(Word and item position data)
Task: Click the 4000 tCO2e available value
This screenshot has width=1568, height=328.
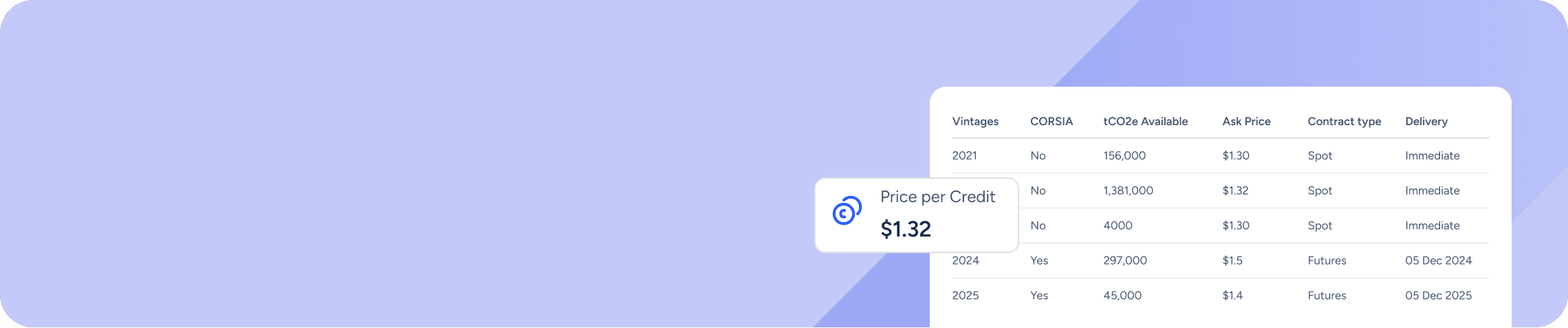Action: [x=1118, y=226]
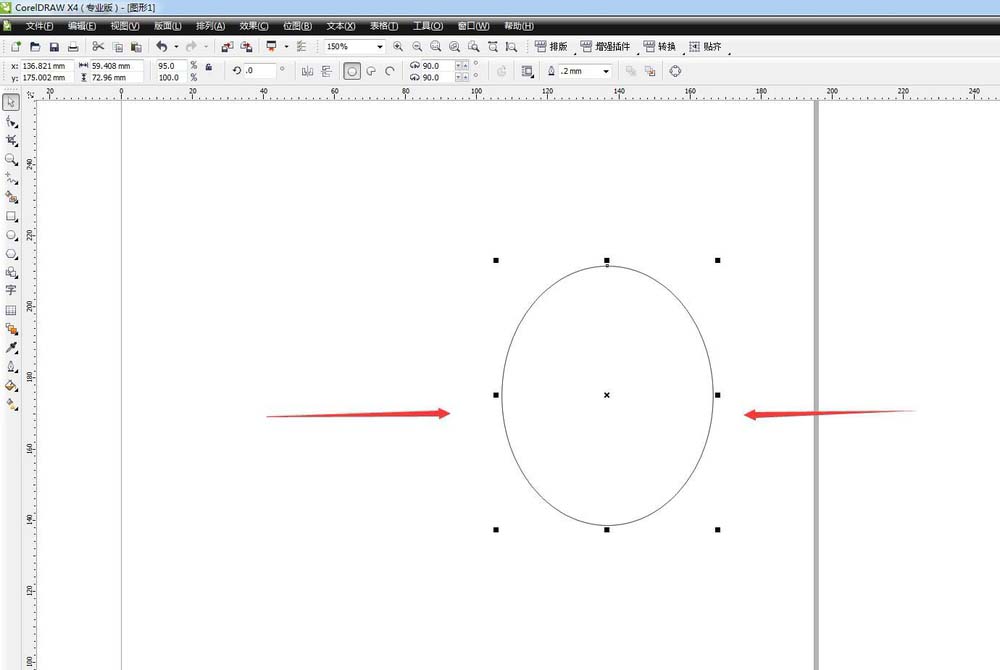Expand the undo history dropdown arrow

(x=176, y=47)
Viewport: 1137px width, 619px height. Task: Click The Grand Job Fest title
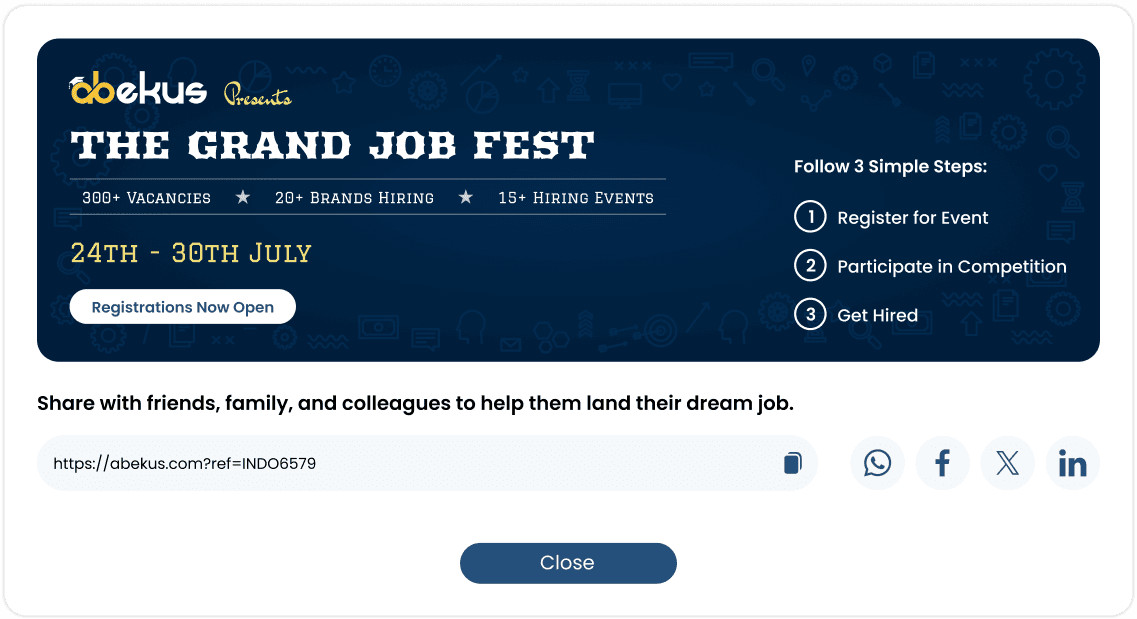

— TASK INSTRUCTIONS —
Output the records as a JSON list of strings, with one string for each line and no blank lines, and leave the pictures out of the answer.

— PROBLEM SOLUTION —
[
  "Task: Click the 4000 tCO2e available value",
  "This screenshot has width=1568, height=328.",
  "Action: [x=1118, y=226]",
  "Expand the undo history dropdown arrow",
  "(x=176, y=47)",
  "Viewport: 1137px width, 619px height. Task: Click The Grand Job Fest title"
]